The incidence of ochratoxin A and aflatoxins in the chocolate has been reported in the last era throughout the world and is an attention-seeking topic of concern for researchers. The cooccurrence of aflatoxins and ochratoxin A in the chocolate samples was reported in studies carried out in Brazil. The authors observed aflatoxins in 80% of the examined samples. A strong relationship was observed between the occurrence of ochratoxigenic fungi and the ochratoxin A content in the chocolate samples [3, 13, 23]. One hundred and seventy-nine, out of the 300 samples analyzed, were positive for ochratoxin A contamination, representing 60% of the purchased products marketed in Italy [2]. Eighty-five samples of cocoa products used in Canada were analyzed for ochratoxin A and aflatoxins by HPLC. All the examined samples displayed positive result for ochratoxin A and aflatoxin contamination [19].

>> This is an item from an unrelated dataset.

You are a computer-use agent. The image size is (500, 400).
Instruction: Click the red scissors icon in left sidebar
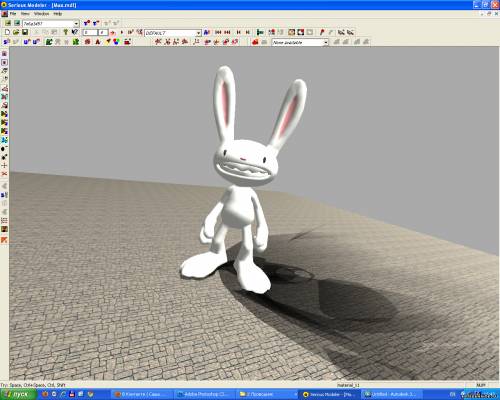(x=4, y=174)
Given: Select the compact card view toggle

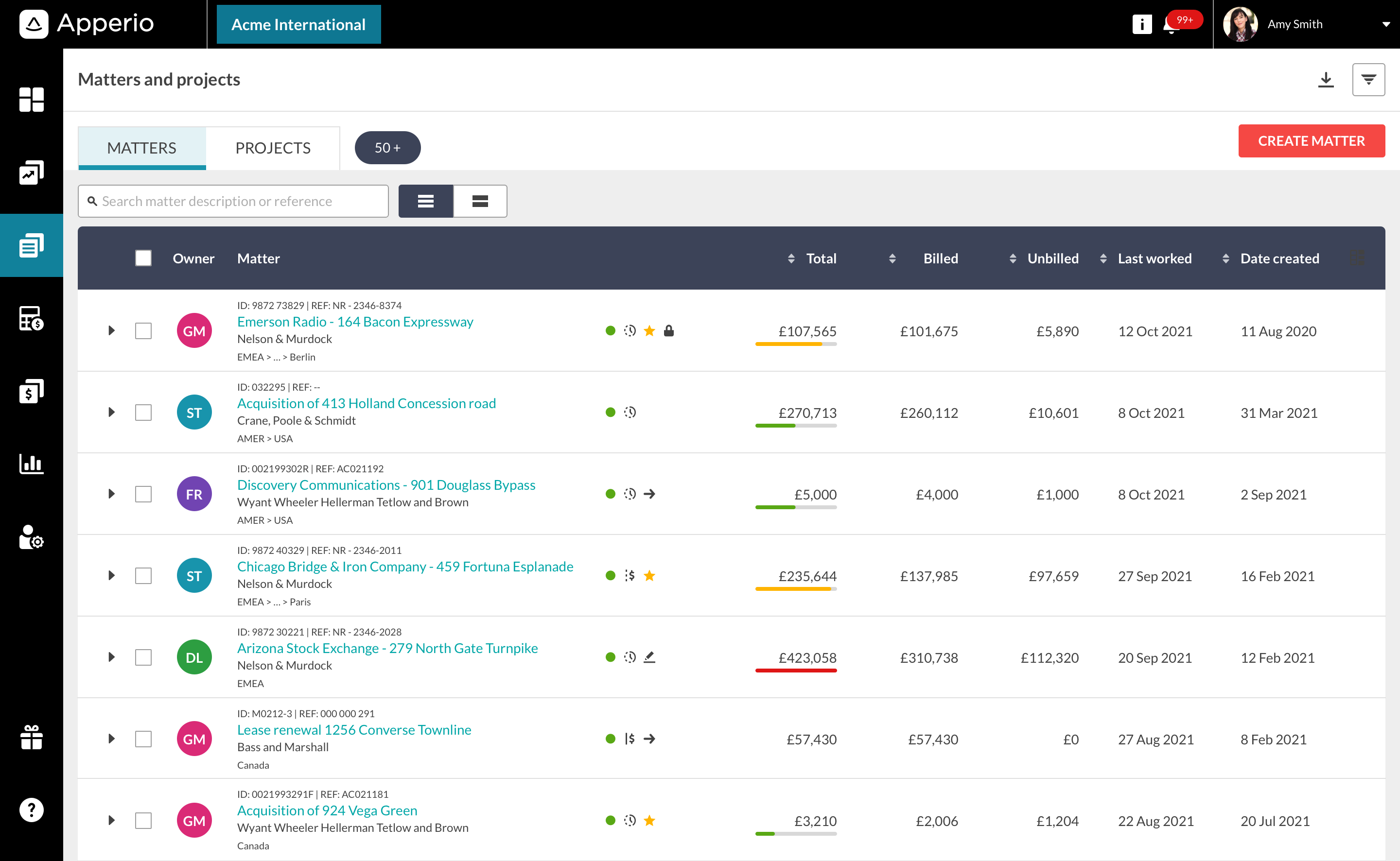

The results of current research clearly exhibited that the level of total aflatoxins and ochratoxin A contamination in chocolates is quite high in Pakistan and comparable with the literature reported [3]. Many factors will determine the incidence of the mycotoxins in a chocolate sample. The presence of mycotoxins producing fungi during the handling of cocoa at producing farms was described in literature [24]. The sun-drying stage is a basic stride for mycotoxin generations in cocoa, since during drying, besides the presence conceivably toxigenic species, there is still enough water to support contagious development and mycotoxin production [3, 5]. Pakistan has hot and damp kind of environment; the probabilities of the incidence of critical mycotoxins are more probable in the food.

The high level of mycotoxin contamination in chocolate is a serious health hazard and the influenced authorities should consider this issue of contamination urgently. For consumer safety, necessary measures must be reinforced in all processing phases to take out the level of mold defilement. Moreover, maximum limits of mycotoxins for all food products should be specifically established in the country. Publications are accessible with the mycotoxins contamination of chocolates in different realms [23] but not a single one from Pakistan.

The additional researches must be required in order to collect enough records on the existence of mycotoxins and with the purpose of reducing the amount of these in different chocolate bars that are the most consumed in the community.

4. Conclusion

The present study provides the first description of the mycotoxin contamination in chocolates from Pakistan. Taking all the information into consideration, it is concluded that the defilement of chocolates with mycotoxins is quite high in local samples in contrast with branded chocolates. So it is necessary to create awareness among people about the contamination caused by mycotoxins. To guarantee the safety of consumers, the concerned administrative authorities are recommended to check this adverse issue of food contamination and quality control method of food ought to be practiced.

Conflicts of Interest

The authors declare that there are no conflicts of interest regarding the publication of this paper. It is confirmed that Department of Toxicology, Quality Operations Laboratory, University of Veterinary and Animal Sciences, did not provide any funding and did not lead to any conflicts of interest regarding the publication of this manuscript. There are no any other possible conflicts of interest in the manuscript.

Acknowledgments

The authors acknowledge the Department of Toxicology, Quality Operations Laboratory, University of Veterinary and Animal Sciences, for providing Laboratory facilities for the analysis of mycotoxins.